Por 36 votos a 13 a comissão especial da Câmara dos Deputados aprovou a reforma da Previdência.
O texto-base do parecer do deputado Samuel Moreira, do PSDB, é favorável ao endurecimento das regras da aposentadoria.
Além disso, os parlamentares analisaram 17 mudanças protocoladas pelas bancadas.
Porém outras 99 propostas foram rejeitadas.
Agora a reforma seguirá para o plenário para ser votada em dois turnos.
São necessários pelo menos 308 votos a favor dos 513 deputados.
Se aprovada, seguirá para o Senado.
Após a aprovação do texto-base pela comissão, o otimismo do mercado financeiro bateu recorde e o dólar fechou em queda de 0,67%, ficando abaixo de R$ 3,80, que era o menor patamar desde 20 de março, quando fechou em R$ 3,76.
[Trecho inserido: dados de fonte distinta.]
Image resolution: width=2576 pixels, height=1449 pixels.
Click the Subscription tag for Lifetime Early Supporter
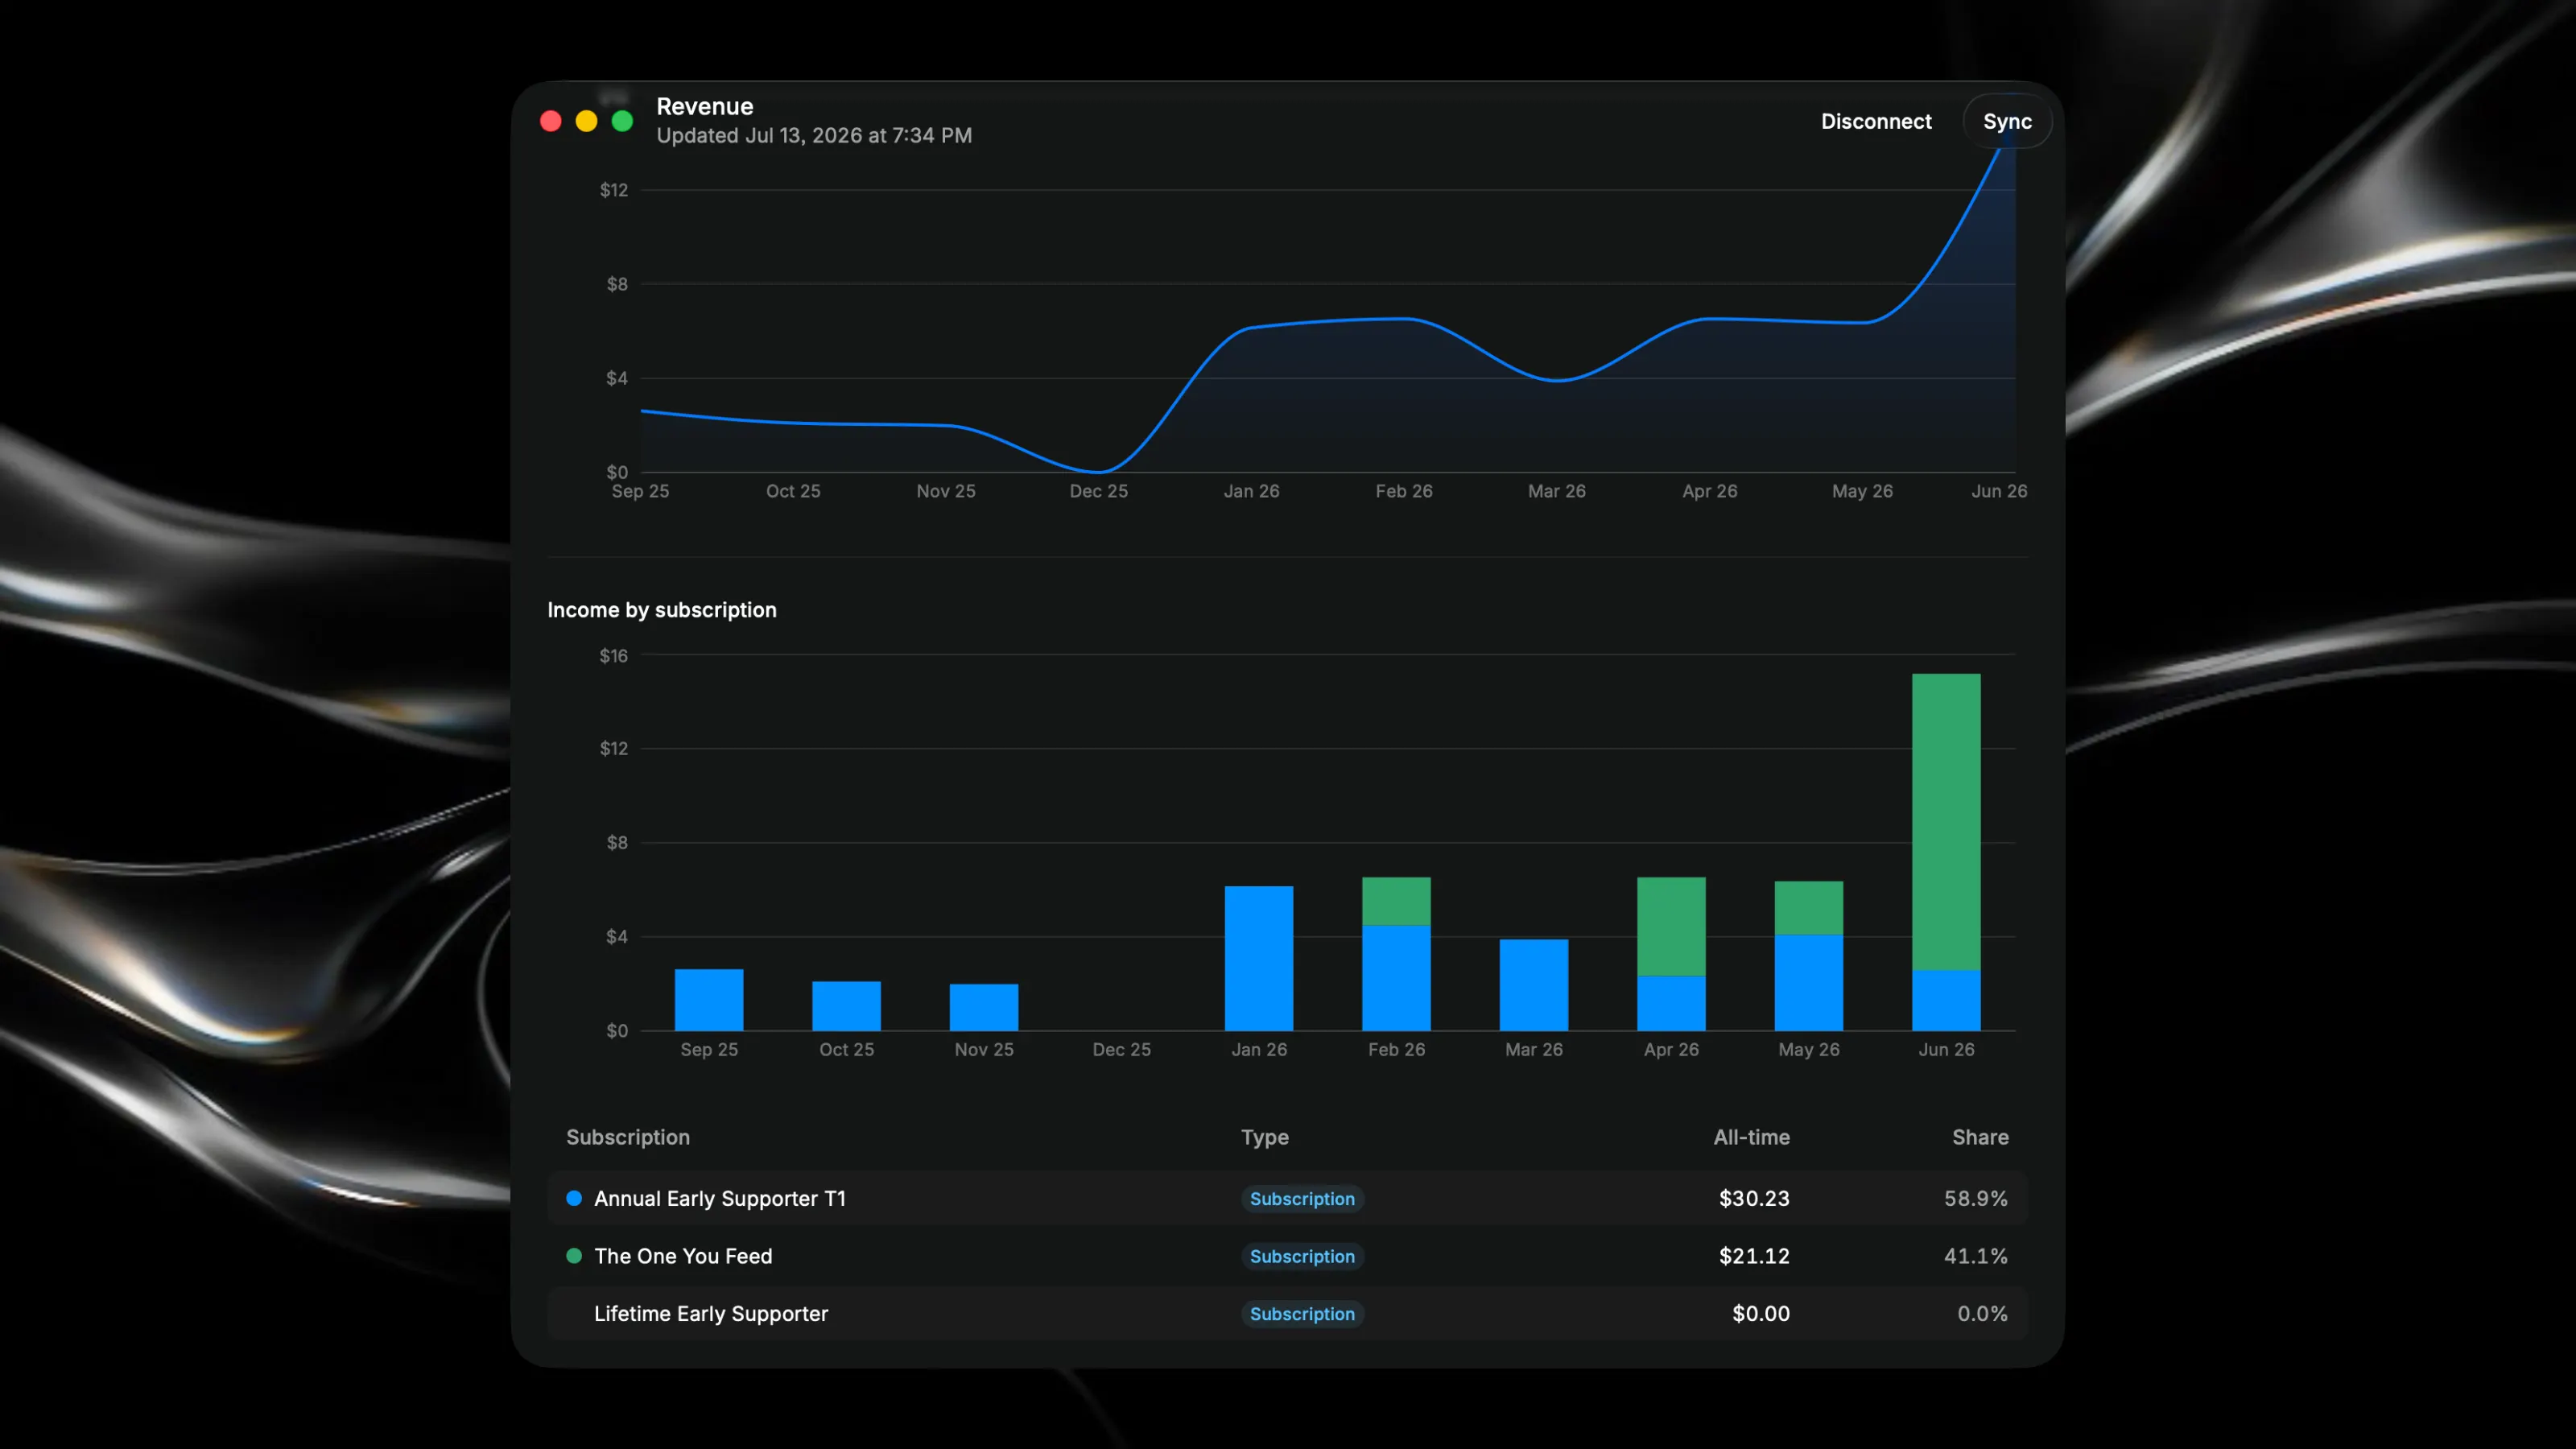point(1302,1313)

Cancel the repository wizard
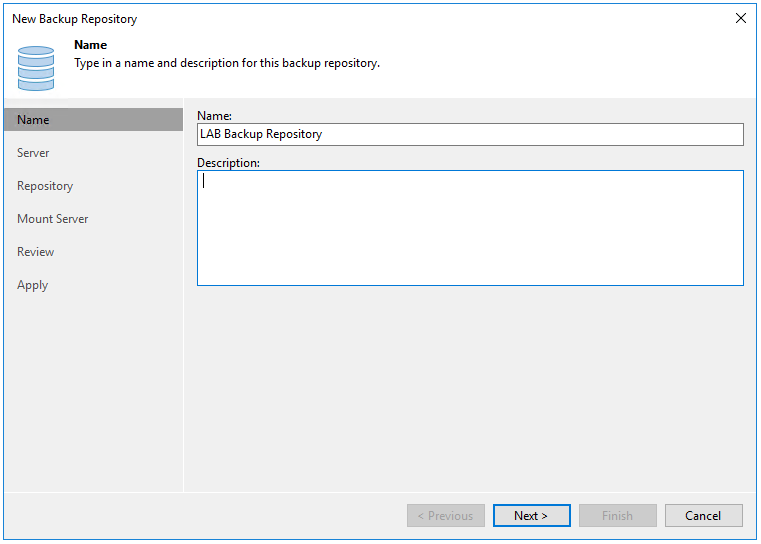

A estimativa da economia prevista com a reforma é de R$ 1 trilhão em 10 anos.
A nova Previdência modifica regras de aposentadoria para os funcionários do setor privado e servidores da União que ainda não começaram a trabalhar.
Estados e municípios não foram incluídas na PEC.
Quem está na ativa será inserido nas regras de transição.
Algumas mudanças: idade mínima de aposentadoria de 65 anos para homens e 62 para mulheres; no caso de professores, 60 anos para homens e 57 para mulheres.
Tempo de contribuição: para o setor privado 20 anos para homens e 15 anos para mulheres; para o setor público 25 anos para ambos
Já as regras de transição para os trabalhadores da ativa, a idade mínima subirá gradativamente: homens começam com 61 anos e mulheres com 56. Haverá acréscimo de seis meses por ano.
O Benefício de Prestação Continuada (BPC) para deficientes e idosos de baixa renda, no valor de um salário mínimo, será pago a partir de 70 anos (hoje é a partir de 65 anos).
Mas, a partir dos 60 anos, o governo estudava pagar R$ 400, só que o relator manteve a regra atual.